2. The cell activator as described in claim 1, wherein, The separated components contain components with a value of 50 kDa to 100 kDa and do not contain components with a value of less than 30 kDa.
3. The cell activator as described in claim 1 or 2, wherein, The separated components do not contain components with a value greater than 100 kDa and / or components with a value between 30 kDa and 50 kDa.
4. The cell activator according to any one of claims 1 to 3, wherein, The deciduous tooth pulp stem cells mentioned are primary cultured cells.
5. The cell activator according to any one of claims 1 to 3, wherein, The deciduous tooth pulp stem cells are immortalized cells.
6. A method for activating cells in a subject, comprising administering the subject the cell activator of any one of claims 1 to 5.
7. The use of a fraction isolated from the culture supernatant of deciduous dental pulp stem cells as a cell activator, wherein the fraction isolated does not contain any component less than 3.5 kDa.
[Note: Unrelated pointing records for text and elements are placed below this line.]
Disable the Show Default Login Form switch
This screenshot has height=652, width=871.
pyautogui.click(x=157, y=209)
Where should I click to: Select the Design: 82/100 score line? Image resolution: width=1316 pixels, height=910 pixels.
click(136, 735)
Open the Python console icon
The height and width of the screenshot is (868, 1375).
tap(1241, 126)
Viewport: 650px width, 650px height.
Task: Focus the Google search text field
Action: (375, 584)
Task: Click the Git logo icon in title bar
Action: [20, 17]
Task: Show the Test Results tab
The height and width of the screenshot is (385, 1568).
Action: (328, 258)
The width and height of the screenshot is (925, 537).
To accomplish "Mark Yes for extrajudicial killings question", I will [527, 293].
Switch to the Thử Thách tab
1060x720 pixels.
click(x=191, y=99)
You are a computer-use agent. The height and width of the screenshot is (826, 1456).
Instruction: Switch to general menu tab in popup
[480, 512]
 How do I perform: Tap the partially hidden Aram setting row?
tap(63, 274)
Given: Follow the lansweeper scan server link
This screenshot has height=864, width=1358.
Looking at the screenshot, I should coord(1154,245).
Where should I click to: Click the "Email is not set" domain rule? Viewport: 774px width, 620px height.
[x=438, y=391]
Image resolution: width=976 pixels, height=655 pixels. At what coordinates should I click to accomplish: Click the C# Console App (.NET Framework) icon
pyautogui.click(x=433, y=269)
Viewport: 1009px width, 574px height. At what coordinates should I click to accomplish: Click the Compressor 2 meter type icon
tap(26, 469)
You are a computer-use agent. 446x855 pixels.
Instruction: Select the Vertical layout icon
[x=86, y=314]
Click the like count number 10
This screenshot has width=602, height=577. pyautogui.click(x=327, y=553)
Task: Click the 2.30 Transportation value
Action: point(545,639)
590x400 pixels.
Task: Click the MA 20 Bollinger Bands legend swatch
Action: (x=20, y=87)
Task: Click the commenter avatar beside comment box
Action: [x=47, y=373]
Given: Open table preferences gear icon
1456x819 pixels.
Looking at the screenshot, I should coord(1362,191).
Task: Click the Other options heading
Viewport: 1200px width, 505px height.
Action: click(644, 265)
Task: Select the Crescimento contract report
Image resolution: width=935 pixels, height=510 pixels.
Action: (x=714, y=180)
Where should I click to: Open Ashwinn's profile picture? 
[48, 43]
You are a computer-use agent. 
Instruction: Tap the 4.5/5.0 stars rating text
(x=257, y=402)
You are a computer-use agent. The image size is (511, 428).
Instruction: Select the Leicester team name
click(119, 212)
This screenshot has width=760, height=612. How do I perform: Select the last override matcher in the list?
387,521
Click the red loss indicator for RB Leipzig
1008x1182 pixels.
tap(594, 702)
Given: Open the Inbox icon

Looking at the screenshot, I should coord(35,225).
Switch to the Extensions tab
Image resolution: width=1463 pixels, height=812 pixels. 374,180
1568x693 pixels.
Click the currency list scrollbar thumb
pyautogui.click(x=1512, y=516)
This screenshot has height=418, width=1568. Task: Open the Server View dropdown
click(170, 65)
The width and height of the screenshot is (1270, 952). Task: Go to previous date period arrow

8. The use as described in claim 7, wherein, The separated components contain components with a value of 50 kDa to 100 kDa and do not contain components with a value of less than 30 kDa.
9. The use as described in claim 7 or 8, wherein, The separated components do not contain components with a value greater than 100 kDa and / or components with a value between 30 kDa and 50 kDa.
10. The use as described in any one of claims 7 to 9, wherein, The deciduous tooth pulp stem cells mentioned are primary cultured cells.
11. The use as described in any one of claims 7 to 9, wherein, The deciduous tooth pulp stem cells are immortalized cells.